In any productive system, the state is an element which is critical making it difficult to expedite a clear distinction the political and economic spheres (Hyman, 2008). State’s labor market legislation plays a crucial role in the safety of jobs, but various innovations affect its function. To start with, Hava and Erturgut, (2010) indicates that, the advent of new modes of employment presents a threat to legislation primarily intended for full-time, permanent people working for a single company. Second, there is growing proof of (and, in some situations) imbalanced power ties between workers and individual employers that further calls for a reevaluation of how policy should resolve both the implications and the causes of such power dynamics (Williams et al, 2017). This retrospective paper explores the state labor market legislation's role in defending jobs in a changing environment of work and guarantees that businesses complying with the regulations in protection of workers’ rights.

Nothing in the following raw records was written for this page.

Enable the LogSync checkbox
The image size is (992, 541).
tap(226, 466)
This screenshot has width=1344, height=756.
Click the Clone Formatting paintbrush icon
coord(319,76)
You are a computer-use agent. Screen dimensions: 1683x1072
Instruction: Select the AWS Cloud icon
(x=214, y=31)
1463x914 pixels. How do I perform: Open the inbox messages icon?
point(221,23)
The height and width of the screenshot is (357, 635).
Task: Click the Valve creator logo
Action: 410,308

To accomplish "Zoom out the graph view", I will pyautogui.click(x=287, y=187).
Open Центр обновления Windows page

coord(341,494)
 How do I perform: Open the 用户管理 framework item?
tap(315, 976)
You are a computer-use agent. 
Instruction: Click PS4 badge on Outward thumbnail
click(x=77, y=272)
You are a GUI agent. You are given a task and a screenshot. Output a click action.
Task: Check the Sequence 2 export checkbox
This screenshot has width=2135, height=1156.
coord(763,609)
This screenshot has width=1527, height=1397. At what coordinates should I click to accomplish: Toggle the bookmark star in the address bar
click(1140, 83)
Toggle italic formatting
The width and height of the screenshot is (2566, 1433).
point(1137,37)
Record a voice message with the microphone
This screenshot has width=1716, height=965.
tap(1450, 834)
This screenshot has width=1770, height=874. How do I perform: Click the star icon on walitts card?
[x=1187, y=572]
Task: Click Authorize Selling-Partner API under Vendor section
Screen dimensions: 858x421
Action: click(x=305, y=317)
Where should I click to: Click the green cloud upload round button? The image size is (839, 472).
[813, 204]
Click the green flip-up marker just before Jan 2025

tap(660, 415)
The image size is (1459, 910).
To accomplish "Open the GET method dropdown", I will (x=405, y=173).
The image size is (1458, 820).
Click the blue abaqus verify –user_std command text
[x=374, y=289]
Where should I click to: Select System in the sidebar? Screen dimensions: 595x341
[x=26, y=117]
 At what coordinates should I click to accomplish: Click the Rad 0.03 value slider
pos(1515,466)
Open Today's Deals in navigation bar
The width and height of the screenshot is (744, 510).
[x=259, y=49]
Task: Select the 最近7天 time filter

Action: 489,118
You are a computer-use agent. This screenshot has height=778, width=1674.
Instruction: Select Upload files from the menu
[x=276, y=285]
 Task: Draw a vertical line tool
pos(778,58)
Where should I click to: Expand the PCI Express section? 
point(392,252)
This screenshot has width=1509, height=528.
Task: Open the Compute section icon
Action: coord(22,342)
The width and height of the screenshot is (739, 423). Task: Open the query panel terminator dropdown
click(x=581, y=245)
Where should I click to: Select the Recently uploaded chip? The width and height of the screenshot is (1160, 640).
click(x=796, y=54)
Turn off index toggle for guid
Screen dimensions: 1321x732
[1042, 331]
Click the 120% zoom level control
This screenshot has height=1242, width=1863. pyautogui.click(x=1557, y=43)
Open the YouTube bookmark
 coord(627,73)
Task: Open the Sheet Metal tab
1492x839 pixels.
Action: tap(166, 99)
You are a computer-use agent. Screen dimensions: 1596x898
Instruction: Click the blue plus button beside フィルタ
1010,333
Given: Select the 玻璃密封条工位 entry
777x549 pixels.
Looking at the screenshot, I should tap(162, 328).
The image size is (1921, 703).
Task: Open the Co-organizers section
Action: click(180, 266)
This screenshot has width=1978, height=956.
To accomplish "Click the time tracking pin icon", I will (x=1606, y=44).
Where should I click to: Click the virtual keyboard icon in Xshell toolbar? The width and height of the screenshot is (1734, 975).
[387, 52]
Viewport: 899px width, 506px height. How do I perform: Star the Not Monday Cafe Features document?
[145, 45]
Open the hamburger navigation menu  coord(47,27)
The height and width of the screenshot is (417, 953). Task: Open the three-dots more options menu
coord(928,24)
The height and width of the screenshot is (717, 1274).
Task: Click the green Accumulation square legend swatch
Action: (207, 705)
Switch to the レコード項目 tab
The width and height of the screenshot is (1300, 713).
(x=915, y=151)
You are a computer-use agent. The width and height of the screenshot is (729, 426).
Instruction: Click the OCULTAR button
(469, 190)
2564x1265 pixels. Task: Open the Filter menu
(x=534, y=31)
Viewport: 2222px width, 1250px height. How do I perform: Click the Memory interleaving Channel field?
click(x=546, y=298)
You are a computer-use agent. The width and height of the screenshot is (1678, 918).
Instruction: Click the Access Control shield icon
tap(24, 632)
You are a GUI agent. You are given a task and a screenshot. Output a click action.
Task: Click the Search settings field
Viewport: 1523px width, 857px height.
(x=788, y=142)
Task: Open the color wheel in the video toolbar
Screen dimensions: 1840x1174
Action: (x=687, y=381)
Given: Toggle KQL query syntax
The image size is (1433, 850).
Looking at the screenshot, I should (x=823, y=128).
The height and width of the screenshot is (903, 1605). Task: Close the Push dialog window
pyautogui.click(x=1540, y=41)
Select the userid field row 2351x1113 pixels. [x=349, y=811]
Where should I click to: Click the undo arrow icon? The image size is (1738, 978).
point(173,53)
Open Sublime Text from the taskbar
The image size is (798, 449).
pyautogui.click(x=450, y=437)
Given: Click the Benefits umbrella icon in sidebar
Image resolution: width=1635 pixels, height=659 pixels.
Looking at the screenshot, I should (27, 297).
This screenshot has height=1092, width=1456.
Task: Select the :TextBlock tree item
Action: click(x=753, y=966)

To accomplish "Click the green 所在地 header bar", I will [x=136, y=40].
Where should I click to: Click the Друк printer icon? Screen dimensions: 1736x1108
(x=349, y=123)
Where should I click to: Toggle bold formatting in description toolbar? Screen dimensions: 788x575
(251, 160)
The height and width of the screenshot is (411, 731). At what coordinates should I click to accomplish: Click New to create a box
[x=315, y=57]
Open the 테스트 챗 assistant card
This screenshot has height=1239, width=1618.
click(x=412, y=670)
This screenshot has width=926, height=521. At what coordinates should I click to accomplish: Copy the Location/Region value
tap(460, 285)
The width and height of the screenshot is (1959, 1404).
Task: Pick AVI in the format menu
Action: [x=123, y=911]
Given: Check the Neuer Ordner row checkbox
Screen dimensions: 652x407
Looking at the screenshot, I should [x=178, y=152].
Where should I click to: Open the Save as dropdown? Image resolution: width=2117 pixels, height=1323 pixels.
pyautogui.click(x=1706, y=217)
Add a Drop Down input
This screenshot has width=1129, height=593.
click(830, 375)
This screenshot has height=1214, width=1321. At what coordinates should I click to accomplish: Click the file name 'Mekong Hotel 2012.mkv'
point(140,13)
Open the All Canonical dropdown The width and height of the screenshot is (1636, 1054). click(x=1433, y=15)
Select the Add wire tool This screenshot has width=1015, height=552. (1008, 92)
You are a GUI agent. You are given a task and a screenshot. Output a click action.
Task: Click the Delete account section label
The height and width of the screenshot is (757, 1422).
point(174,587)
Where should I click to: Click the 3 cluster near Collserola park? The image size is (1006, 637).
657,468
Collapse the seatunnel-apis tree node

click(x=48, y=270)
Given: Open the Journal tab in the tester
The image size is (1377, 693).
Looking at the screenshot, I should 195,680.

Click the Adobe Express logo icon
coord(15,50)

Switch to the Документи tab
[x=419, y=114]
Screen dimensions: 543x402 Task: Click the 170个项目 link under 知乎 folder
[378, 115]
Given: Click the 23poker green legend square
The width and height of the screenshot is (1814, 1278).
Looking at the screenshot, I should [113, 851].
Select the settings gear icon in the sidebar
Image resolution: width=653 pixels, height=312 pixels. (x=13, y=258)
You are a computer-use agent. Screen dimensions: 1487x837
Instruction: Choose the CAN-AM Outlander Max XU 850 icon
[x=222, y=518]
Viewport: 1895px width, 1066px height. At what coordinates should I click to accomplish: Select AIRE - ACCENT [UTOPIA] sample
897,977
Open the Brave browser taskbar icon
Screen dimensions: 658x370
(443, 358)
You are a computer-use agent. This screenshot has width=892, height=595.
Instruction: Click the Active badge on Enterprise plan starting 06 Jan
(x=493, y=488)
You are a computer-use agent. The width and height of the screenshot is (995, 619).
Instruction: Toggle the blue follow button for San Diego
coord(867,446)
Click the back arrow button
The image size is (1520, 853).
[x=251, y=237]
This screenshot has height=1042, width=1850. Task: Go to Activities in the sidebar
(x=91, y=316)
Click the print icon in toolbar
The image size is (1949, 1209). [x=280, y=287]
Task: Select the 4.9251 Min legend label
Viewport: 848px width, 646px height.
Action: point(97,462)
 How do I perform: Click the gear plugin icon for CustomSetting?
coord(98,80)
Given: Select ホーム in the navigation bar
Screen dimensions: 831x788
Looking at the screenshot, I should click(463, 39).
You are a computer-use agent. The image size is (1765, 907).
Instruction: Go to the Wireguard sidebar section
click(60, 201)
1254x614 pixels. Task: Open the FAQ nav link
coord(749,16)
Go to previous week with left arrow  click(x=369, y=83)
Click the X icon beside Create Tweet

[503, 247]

The Prevailing Conditions for Employees’ Rights
The emerging non-standard modes have gained a great deal of coverage in current developments, institutional and legislative debates. Rarely actually, a day goes over without a news piece either celebrating or demonizing jobs in the "network" environment in which employees deliver services across online channels (Spencer, 2018). Several legal cases are pending in which workers question their job status – creating the appearance that employment legislation is rapidly out of date. Lawmakers are not sure how to respond. Addressing concerns posed by emerging work methods is a core policy priority for the Member States (Bassanini & Ernst, 2002). However, these topics are not restricted to occupations' technologically-driven modes; they often include other non-standard jobs, such as on-call and self-employed work, more broadly.